** DATASET EXCERPTS follows **

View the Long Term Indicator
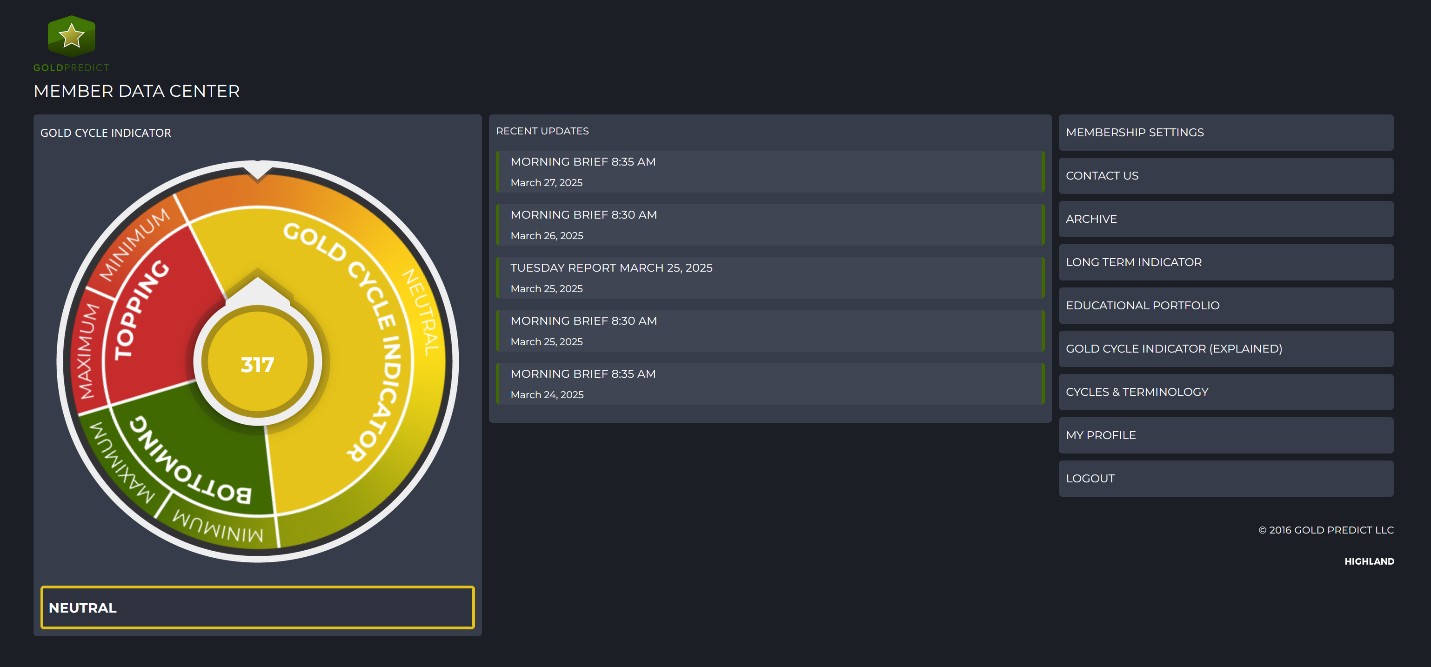Image resolution: width=1431 pixels, height=667 pixels. (1225, 262)
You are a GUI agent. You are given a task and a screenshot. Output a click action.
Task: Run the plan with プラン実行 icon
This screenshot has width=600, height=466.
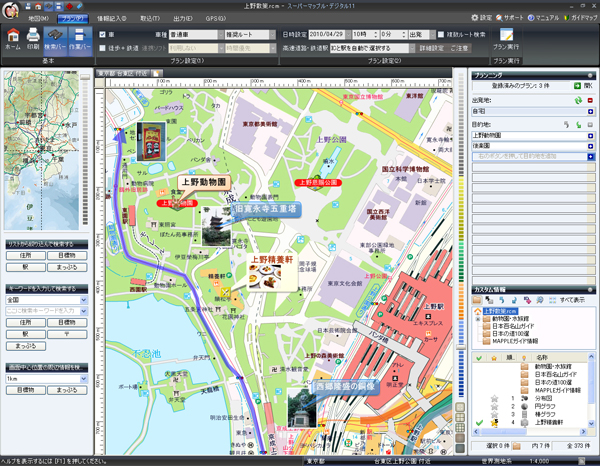[x=506, y=38]
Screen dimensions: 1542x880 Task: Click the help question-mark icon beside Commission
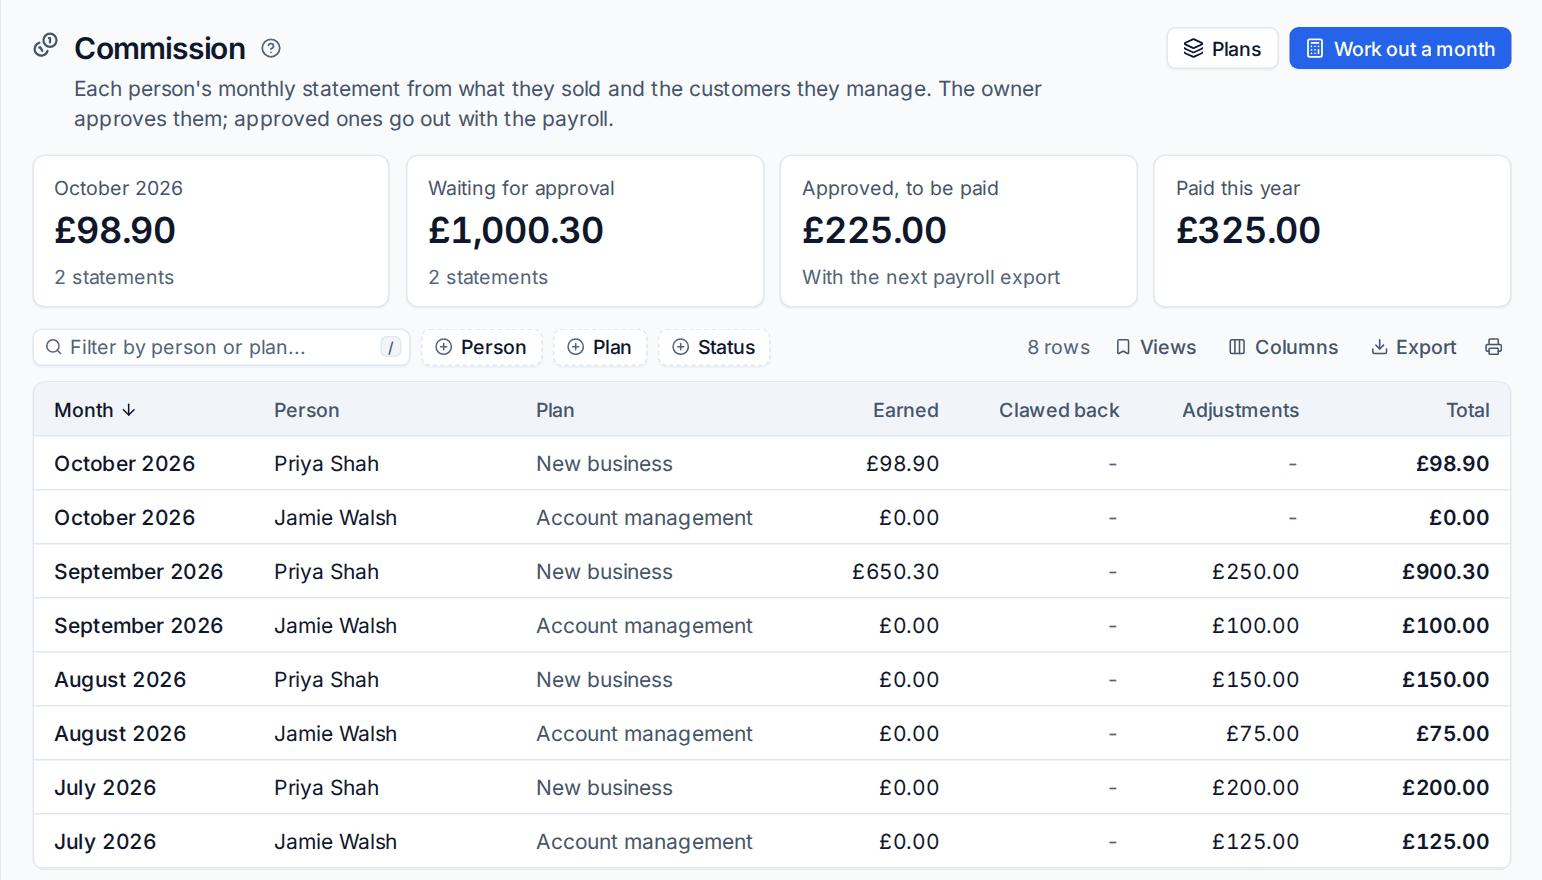pyautogui.click(x=271, y=48)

** End of DATASET EXCERPTS **

Return all the data exactly, and keep the pictures out.

View the Long Term Indicator
Image resolution: width=1431 pixels, height=667 pixels. (1225, 262)
You are a GUI agent. You are given a task and a screenshot. Output a click action.
Task: Run the plan with プラン実行 icon
This screenshot has width=600, height=466.
[x=506, y=38]
Screen dimensions: 1542x880 Task: Click the help question-mark icon beside Commission
pyautogui.click(x=271, y=48)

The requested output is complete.